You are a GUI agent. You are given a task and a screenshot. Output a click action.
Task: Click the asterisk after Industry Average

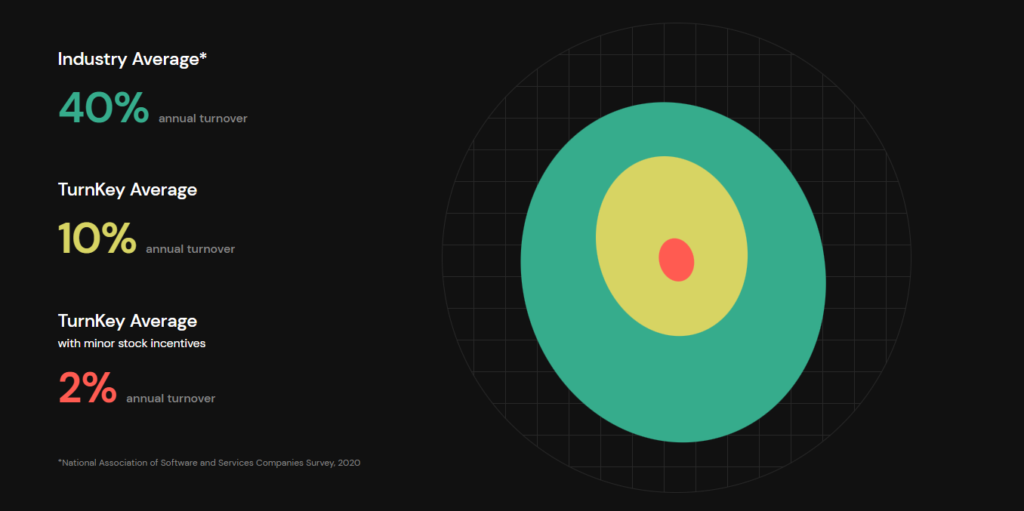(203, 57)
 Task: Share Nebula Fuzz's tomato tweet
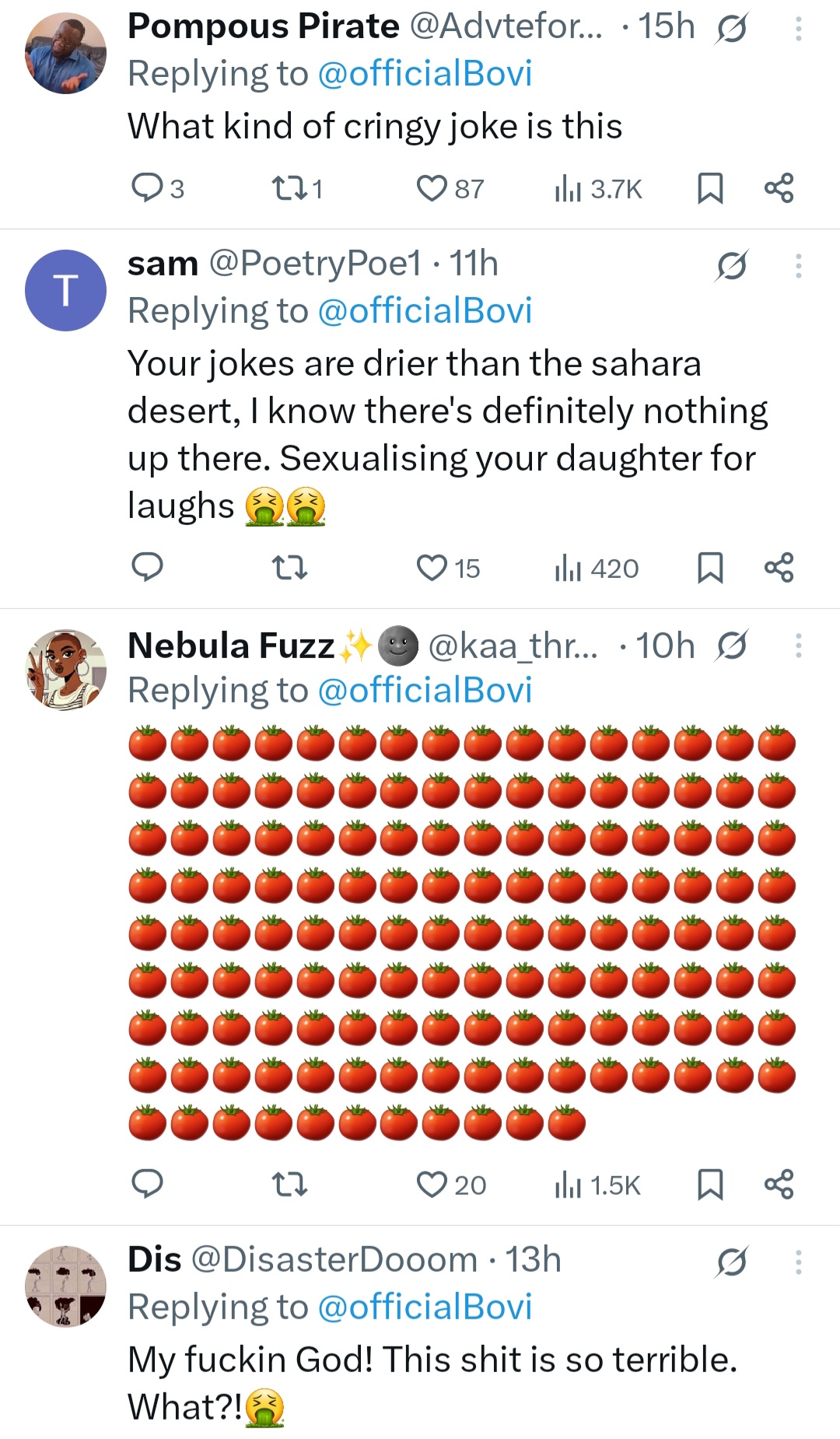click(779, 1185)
☆ ☆ ☆ ☆
What is required
Without the pictures, give all of the entries above again exactly.

Response to this task
You are a GUI agent. You are given a task and a screenshot. Output a click action.
Task: Click the asterisk after Industry Average

(203, 57)
 Task: Share Nebula Fuzz's tomato tweet
click(779, 1185)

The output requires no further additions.